#### Dataset
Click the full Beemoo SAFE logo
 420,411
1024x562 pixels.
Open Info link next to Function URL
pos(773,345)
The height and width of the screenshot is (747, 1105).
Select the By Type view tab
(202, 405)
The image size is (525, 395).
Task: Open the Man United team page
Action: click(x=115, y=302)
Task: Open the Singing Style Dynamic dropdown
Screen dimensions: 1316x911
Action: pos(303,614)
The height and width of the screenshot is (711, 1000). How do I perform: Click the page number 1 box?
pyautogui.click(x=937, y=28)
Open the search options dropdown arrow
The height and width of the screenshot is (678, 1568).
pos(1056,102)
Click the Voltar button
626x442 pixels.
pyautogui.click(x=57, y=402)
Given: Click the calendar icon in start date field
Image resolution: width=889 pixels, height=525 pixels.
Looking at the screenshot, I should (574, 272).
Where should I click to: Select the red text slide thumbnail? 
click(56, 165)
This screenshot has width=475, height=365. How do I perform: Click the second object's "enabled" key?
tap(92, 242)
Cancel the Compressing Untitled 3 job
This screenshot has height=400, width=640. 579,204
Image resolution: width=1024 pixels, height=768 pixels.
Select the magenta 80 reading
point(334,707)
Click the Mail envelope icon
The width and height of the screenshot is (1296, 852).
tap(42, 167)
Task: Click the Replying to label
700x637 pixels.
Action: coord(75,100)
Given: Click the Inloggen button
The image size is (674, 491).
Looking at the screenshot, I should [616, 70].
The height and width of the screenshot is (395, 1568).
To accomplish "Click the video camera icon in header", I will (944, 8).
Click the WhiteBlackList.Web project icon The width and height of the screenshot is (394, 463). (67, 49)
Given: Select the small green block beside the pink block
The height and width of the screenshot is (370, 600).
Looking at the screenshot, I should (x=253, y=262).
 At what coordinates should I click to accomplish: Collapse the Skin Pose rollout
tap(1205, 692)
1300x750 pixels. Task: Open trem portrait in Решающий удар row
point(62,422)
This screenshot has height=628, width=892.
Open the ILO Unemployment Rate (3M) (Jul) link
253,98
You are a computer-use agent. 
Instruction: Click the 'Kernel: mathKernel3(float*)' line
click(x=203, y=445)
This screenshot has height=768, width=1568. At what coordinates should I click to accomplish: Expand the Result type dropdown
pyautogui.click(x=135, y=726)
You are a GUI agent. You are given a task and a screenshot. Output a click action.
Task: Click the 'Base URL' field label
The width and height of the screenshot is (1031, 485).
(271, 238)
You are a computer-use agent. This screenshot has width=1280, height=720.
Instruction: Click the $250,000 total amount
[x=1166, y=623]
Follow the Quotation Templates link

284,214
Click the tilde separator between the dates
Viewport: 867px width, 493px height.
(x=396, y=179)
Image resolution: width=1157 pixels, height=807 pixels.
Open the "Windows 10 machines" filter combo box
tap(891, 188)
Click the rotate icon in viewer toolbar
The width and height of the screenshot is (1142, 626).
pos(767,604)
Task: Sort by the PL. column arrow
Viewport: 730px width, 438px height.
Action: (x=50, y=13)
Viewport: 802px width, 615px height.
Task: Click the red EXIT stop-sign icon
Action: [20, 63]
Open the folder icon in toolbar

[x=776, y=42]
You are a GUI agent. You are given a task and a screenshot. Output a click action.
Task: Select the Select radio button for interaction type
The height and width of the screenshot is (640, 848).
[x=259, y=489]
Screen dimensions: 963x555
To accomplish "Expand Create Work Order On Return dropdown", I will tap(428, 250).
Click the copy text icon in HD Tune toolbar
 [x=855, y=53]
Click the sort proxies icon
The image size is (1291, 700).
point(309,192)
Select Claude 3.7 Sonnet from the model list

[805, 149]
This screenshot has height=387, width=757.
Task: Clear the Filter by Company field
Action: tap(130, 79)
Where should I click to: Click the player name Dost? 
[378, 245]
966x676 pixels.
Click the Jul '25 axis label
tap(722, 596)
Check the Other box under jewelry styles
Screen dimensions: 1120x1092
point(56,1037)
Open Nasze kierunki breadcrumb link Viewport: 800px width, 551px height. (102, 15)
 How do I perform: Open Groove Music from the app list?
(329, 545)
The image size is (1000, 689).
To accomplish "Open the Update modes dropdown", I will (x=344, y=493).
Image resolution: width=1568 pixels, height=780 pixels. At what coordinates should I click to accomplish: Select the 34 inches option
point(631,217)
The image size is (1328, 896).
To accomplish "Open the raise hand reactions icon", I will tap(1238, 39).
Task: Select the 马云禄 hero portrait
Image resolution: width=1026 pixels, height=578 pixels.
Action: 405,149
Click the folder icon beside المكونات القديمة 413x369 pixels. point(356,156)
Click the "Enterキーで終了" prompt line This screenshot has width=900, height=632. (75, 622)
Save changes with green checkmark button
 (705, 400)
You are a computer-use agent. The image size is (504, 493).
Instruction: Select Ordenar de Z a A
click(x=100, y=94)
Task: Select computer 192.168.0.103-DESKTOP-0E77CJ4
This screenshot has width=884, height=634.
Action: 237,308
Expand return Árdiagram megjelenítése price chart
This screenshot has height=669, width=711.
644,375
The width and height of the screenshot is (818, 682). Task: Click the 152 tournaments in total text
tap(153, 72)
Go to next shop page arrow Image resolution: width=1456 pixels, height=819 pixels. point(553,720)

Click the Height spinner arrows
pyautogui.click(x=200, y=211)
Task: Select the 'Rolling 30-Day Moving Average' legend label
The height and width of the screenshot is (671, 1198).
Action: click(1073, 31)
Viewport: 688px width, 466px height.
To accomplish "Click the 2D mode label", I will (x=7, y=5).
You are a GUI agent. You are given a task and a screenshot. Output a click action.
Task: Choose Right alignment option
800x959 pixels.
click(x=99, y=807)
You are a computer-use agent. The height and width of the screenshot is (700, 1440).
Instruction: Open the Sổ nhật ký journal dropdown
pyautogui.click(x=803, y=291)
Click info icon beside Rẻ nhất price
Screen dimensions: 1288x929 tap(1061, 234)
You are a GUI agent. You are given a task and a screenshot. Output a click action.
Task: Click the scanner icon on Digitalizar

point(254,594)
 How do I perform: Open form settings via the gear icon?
########
Render the items, from their first line up to and including the line that contains "Action: click(x=115, y=302)", as a JSON list of strings with one string per line and blank lines omitted.

Response to the exercise
[
  "Click the full Beemoo SAFE logo",
  " 420,411",
  "1024x562 pixels.",
  "Open Info link next to Function URL",
  "pos(773,345)",
  "The height and width of the screenshot is (747, 1105).",
  "Select the By Type view tab",
  "(202, 405)",
  "The image size is (525, 395).",
  "Task: Open the Man United team page",
  "Action: click(x=115, y=302)"
]